Line by line, please look for the word "field" in the following records, then copy each line you find it in.

==== Material for the task

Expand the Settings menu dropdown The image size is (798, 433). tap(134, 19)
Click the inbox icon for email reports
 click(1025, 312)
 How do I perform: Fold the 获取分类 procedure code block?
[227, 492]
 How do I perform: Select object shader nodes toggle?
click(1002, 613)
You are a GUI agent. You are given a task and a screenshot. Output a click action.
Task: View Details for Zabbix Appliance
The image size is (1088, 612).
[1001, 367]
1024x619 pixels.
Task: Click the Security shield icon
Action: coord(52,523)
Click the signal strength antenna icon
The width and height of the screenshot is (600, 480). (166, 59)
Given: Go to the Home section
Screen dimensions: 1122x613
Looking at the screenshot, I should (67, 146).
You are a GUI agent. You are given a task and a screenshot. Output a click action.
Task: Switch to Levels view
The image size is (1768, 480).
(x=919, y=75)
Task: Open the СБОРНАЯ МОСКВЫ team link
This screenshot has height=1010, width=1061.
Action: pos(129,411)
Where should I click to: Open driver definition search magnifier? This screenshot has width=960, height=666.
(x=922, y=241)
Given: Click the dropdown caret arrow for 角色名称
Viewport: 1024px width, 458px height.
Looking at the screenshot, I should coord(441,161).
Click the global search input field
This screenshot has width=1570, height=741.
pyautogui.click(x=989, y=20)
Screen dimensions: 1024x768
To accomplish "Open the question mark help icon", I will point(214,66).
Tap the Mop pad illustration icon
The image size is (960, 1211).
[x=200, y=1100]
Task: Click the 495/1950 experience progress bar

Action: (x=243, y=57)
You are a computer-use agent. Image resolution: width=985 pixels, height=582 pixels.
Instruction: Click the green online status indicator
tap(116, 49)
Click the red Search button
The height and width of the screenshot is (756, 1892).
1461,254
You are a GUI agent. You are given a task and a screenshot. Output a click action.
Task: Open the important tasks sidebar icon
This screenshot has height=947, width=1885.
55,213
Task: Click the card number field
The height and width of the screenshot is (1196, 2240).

========

Answer to this task:
Click the global search input field
Task: Click the card number field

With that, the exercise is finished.